IBM Watson
Former French President Francois Hollande shakes hands with the IBM Watson powered robot during his visit to the Viva Technology event in Paris, June 30, 2016. REUTERS/Stephane de Sakutin

One of the cornerstones of International Business Machines' (NYSE:IBM) ongoing transformation is cognitive computing, which encompasses artificial intelligence and other related technologies. IBM is a business that serves other businesses, and its approach to artificial intelligence (AI) stays true to its purpose. IBM Watson, the company's well-known AI system, is being used in industries like healthcare and financial services to augment the skills of professionals in those fields. The long-term potential of the technology is immense.

This article originally appeared in the Motley Fool.

IBM has made a bet that cognitive computing will be a big part of its future. Here's how the company got here, and how it plans to win.

A (very) brief history of IBM

IBM is a rare example of a tech company that has been able to adapt and evolve, remaining relevant through many decades and technological eras. Since its founding in 1911 as the Computing-Tabulating-Recording Company, IBM has gone through multiple, sometimes painful, transformations that tested the company's resolve.

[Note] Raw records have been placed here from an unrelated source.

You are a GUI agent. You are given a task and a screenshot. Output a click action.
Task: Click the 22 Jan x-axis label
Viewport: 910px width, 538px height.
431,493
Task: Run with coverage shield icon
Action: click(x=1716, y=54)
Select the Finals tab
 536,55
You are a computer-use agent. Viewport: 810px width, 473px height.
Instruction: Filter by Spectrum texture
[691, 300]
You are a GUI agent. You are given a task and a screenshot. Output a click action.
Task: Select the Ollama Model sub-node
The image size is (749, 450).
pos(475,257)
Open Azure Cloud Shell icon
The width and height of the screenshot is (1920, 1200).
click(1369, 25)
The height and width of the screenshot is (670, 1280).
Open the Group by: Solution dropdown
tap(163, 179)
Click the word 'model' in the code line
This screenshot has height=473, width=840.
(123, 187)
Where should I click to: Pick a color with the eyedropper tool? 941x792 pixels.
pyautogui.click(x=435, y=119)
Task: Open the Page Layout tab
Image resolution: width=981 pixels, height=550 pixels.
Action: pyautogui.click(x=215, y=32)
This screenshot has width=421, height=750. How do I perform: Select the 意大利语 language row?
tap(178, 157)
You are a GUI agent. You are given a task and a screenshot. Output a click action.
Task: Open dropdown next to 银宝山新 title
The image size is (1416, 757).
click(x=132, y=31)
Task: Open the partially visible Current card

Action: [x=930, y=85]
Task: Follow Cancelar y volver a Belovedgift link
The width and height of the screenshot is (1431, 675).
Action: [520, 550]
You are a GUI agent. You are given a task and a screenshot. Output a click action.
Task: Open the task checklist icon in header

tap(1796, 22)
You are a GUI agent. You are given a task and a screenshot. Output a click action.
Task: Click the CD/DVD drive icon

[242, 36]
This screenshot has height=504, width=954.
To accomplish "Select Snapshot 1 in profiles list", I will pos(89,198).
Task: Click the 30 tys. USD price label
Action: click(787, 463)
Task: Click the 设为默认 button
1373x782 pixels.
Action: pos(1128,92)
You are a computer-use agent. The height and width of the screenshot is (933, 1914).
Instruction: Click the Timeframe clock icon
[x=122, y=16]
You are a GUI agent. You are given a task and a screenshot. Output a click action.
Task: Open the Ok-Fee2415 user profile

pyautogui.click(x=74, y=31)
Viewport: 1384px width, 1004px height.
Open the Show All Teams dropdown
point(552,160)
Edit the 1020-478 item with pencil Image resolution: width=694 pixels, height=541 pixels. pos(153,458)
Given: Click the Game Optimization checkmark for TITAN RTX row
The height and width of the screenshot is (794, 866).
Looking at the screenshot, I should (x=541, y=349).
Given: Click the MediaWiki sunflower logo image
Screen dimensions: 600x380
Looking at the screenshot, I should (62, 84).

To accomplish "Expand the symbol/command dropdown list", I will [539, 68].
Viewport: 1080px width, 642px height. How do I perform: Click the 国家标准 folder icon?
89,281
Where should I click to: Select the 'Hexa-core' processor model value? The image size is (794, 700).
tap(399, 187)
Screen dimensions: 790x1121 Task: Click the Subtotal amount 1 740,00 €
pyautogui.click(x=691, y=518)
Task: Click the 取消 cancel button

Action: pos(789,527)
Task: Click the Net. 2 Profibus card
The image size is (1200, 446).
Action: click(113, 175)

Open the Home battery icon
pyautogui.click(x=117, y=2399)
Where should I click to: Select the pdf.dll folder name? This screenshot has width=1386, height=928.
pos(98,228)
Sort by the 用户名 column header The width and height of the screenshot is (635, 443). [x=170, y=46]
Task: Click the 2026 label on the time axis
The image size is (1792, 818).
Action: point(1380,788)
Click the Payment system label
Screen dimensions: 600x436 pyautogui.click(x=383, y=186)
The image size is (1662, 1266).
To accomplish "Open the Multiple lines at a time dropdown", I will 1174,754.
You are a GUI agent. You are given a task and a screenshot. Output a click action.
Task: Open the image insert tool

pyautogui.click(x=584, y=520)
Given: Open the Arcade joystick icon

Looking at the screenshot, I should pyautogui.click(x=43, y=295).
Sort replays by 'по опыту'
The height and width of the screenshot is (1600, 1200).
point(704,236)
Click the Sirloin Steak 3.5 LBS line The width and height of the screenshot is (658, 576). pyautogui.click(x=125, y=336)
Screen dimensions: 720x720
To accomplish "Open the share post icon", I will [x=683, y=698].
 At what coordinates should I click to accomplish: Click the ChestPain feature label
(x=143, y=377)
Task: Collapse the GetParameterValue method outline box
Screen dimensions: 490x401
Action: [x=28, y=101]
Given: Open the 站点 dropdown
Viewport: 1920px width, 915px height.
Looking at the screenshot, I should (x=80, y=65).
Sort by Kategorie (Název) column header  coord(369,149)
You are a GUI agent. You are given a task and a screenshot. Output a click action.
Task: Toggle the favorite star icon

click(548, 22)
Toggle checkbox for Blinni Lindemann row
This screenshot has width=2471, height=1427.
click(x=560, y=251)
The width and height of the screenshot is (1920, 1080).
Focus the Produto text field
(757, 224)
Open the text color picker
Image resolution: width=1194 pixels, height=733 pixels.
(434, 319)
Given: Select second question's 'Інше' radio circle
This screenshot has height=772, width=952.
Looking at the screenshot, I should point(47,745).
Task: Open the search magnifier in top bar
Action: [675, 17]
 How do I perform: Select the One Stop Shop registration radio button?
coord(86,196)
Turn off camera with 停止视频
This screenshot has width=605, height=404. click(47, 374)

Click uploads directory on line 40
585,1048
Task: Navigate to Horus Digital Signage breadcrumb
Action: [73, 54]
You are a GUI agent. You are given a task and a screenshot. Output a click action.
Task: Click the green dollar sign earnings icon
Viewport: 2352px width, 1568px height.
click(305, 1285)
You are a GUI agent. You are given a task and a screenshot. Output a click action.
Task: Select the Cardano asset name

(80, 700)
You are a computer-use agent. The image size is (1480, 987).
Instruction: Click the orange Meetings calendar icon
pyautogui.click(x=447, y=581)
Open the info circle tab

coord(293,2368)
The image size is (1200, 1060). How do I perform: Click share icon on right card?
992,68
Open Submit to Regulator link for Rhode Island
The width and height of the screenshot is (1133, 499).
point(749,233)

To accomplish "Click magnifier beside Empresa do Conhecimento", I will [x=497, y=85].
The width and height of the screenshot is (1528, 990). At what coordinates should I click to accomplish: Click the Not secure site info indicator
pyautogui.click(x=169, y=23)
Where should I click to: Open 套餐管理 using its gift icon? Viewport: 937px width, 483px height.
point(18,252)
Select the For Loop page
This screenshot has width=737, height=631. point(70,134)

In its early days, IBM sold and leased mechanical tabulating machines, as well as typewriters and other devices. The company's first major transformation came at the dawn of the computer age. IBM introduced its first large computer based on vacuum tubes in 1952. Computers based on transistors came later that decade, marking the birth of IBM's mainframe business. IBM went on to dominate the personal computer market as well, at least for a while. The company's mechanical tabulating machine business was a cash cow, but IBM wasn't afraid to disrupt itself when it became clear that computers were the future.

IBM's second major transformation came in the 1990s. After decades of success, complacency led the company to nearly implode as the core mainframe business struggled and the PC business became increasingly commoditized. IBM had become bloated, and it lost sight of where the industry was going. An outsider CEO was brought in, saving the company by slashing costs and betting on services. IBM became an integrated provider of solutions spanning hardware, software, and services, a model that then drove its growth for the better part of two decades.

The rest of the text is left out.